*Task statement*: Please copy each line below that contains the string "podpory".

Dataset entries
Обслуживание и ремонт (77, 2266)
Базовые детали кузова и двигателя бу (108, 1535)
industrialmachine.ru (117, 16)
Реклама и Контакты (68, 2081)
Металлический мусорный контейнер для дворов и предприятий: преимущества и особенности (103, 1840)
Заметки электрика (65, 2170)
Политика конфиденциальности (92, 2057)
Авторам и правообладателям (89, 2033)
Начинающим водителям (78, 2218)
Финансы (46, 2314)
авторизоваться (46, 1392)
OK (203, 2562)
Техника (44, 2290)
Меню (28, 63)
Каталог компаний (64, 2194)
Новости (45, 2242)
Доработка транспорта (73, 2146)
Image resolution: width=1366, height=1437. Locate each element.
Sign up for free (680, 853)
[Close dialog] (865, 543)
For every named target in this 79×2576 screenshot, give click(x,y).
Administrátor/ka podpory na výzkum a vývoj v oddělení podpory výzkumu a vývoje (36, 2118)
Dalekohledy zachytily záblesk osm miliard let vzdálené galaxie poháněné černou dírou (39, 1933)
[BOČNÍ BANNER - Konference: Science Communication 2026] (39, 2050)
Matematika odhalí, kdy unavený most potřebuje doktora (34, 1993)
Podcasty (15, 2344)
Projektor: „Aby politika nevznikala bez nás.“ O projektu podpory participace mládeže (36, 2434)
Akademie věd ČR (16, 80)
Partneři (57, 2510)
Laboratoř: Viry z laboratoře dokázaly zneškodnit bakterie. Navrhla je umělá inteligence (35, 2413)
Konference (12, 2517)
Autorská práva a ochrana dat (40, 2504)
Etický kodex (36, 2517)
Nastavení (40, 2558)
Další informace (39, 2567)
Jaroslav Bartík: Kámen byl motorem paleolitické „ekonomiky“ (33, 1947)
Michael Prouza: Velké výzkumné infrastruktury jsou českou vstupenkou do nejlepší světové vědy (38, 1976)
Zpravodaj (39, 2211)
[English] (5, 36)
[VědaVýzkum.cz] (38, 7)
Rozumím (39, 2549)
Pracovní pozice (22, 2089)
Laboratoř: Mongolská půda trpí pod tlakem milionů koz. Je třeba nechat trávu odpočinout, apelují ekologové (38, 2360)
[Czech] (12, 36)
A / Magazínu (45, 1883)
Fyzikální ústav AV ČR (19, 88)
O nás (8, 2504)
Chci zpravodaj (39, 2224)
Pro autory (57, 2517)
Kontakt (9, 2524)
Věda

*Solution to this exercise*:
Administrátor/ka podpory na výzkum a vývoj v oddělení podpory výzkumu a vývoje (36, 2118)
Projektor: „Aby politika nevznikala bez nás.“ O projektu podpory participace mládeže (36, 2434)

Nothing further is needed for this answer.